Nie popisali się też Joshua Dufek i Lorenzo Fluxa. Obaj walczyli o ostatnie pozycje pierwszej dziesiątki, a na 4 minuty przed końcem spotkali się bezpośrednio w zakręcie nr 1, ulubionym punkcie do wyprzedzania. Fluxa wciskał się po zewnętrznej, Dufek starał się trzymać wewnętrzną linię. Efekt? Kolizja i smętne miny pokonanych.

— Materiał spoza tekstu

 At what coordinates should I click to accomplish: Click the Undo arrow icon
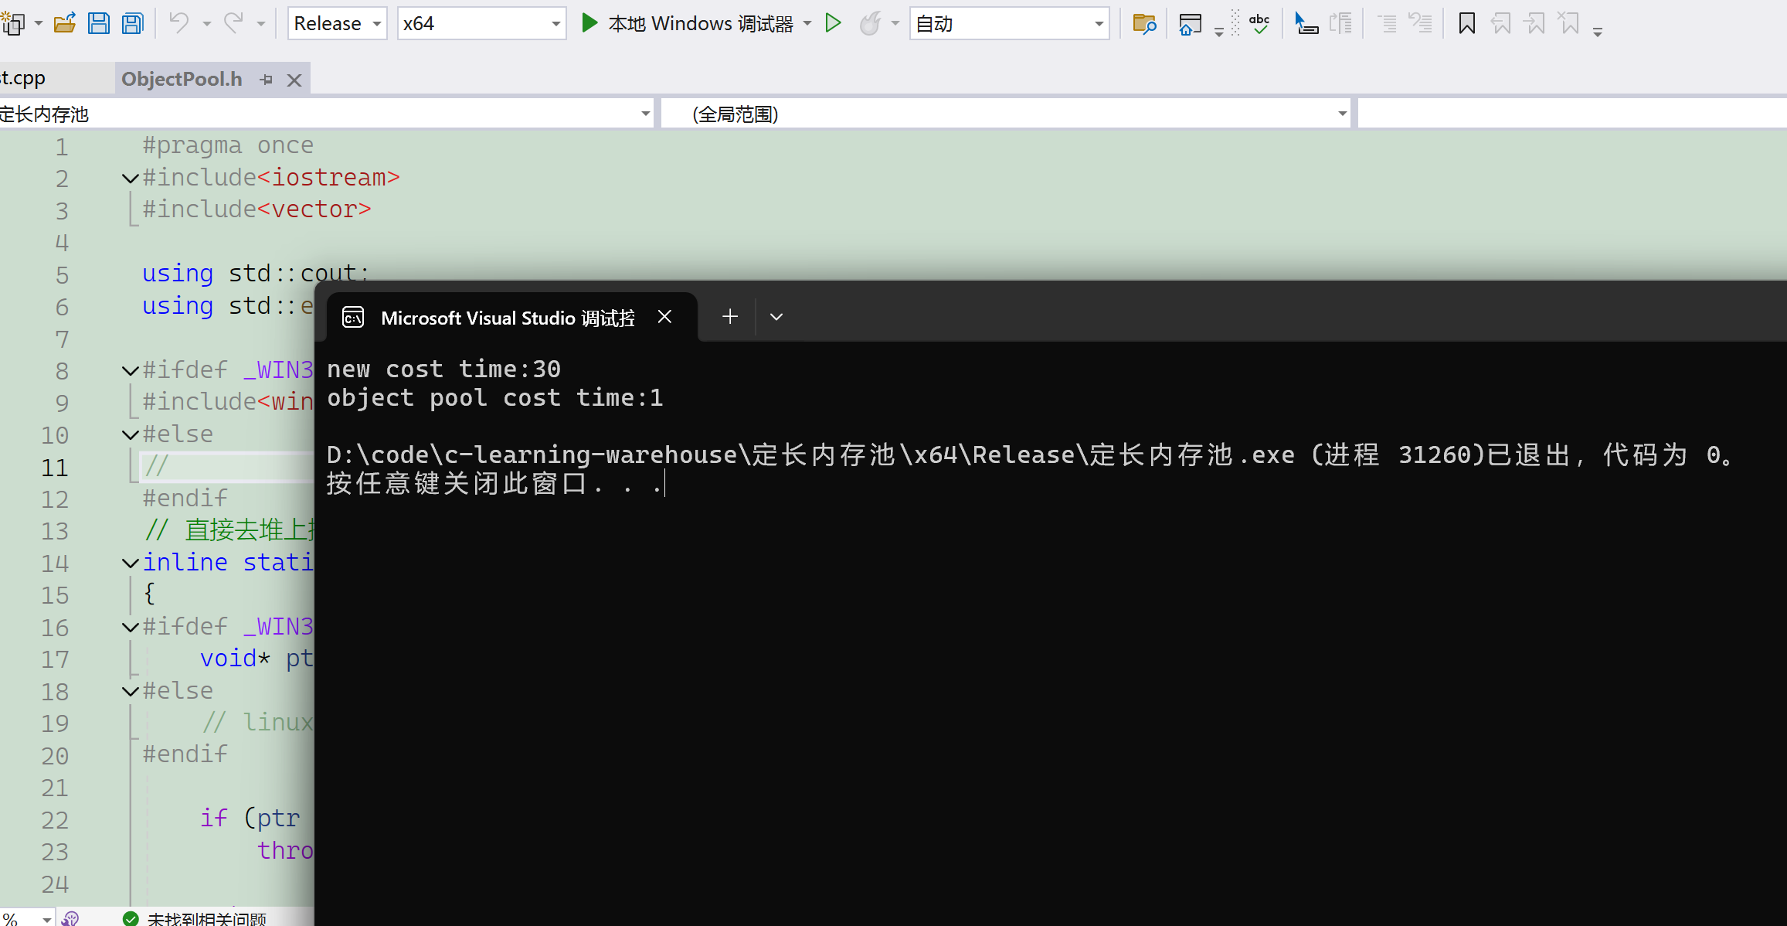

Przewaga Stenshorne’a topnieje
Andrea Kimi Antonelli zyskuje kolejne punkty względem lidera klasyfikacji generalnej. Norweg ma ich 154, Włoch – dzięki dzisiejszemu zwycięstwu – już 152. Trzeci Tim Tramnitz traci do niego już 33 oczka, a Kas Haverkort – 54. Tuż za nim melduje się Rafael Camara. Brazylijczyk ma 93 punkty i zajmuje 5. miejsce.
Wśród konstruktorów sytuacja też zaczyna obracać się na korzyść Premy. Włosi zaliczyli kolejny fantastyczny weekend i tracą już tylko 11 punktów do R-ace GP. Francuzi wyjeżdżają z Italii z dorobkiem 283 oczek, Prema ma ich 272. Trzeci Van Amersfoort Racing nie liczy się w grze o puchar zespołów – ma ledwie 150 punktów.
Wizyta na Paul Ricard
Za nami dokładnie połowa tegorocznej rywalizacji – przed kierowcami jeszcze tylko 5 weekendów (a zatem 10 wyścigów), aby powalczyć o najwyższe laury. Wszystkie z nich, wyjąwszy rundę na Zandvoort, odbędą się na torach słynnych z wysokich prędkości maksymalnych: Monzy, Red Bull Ringu, Hockenheimringu, Paul Ricard.
To właśnie na ostatni z tych obiektów stawka zawita w pierwszej kolejności. Do Francji zespoły przyjadą już 22 lipca. Zwycięzców z poprzedniego roku, podobnie jak w przypadku Spa-Francorchamps, próżno szukać. Paul Aron oraz Gabriele Mini zasilają stawkę Formuły 3, gdzie po 6 z 9 rund plasują się na 3. i 4. pozycji, z identycznym dorobkiem punktowym.